Software freedom and responsibility
Readers who have come this far may well ask, “Who cares?” If projects sincerely interested in building communities perceive that Harmony is problematic, they are free not to use it. If contributors perceive that Harmony is problematic, they are free to shun projects that use it. Part of the answer lies in the surface appeal of Harmony, and in its likelihood of causing confusion.
The rest of the answer lies in the backing of Harmony by the prestige of Canonical and its founder, or so I have thought. I have expected Canonical, the company that is behind one of the most popular Linux distributions, and Mr. Shuttleworth, a man with many resources at his disposal, to use their influence to promote Harmony. In the week following Harmony’s 1.0 launch, however, I have seen no pertinent press release from Canonical, nor any supportive statement from Mr. Shuttleworth. This puzzles me, but for now I must suppose that Mr. Shuttleworth has not lost interest in this project. I will assume that we may yet see some effort by him and his company to encourage community and industrial adoption of Harmony.

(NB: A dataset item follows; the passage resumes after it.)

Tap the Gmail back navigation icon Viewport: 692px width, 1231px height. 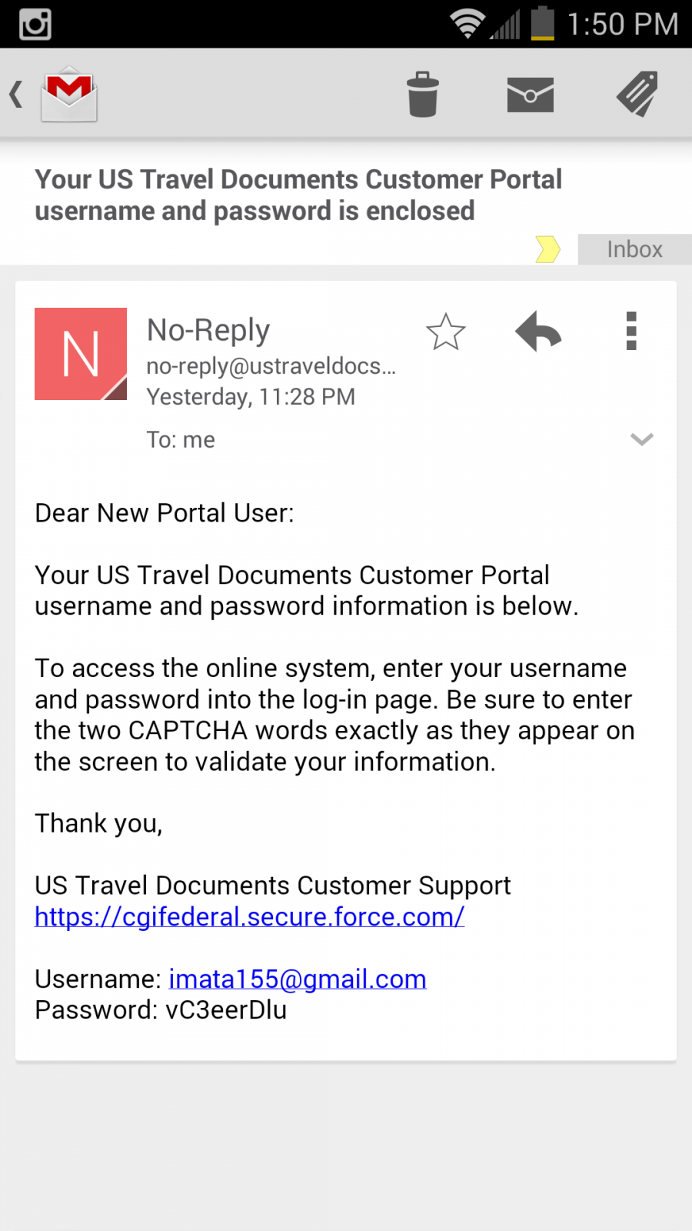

Canonical and my own employer, Red Hat, are very different technology companies, yet we are united by common cultural origins. We are both authentic products of the free software movement, and in particular that part of it that produced GNU and Linux. Our respective and very different successes give us each a special place in the FLOSS universe. But that special place also implies a special responsibility to conserve and nurture the community development culture from which we both sprang, and to exercise great care not to do anything that might damage it. It is with that responsibility in mind that I say to Mr. Shuttleworth, with all respect, that I cannot join him in any support of the Harmony initiative.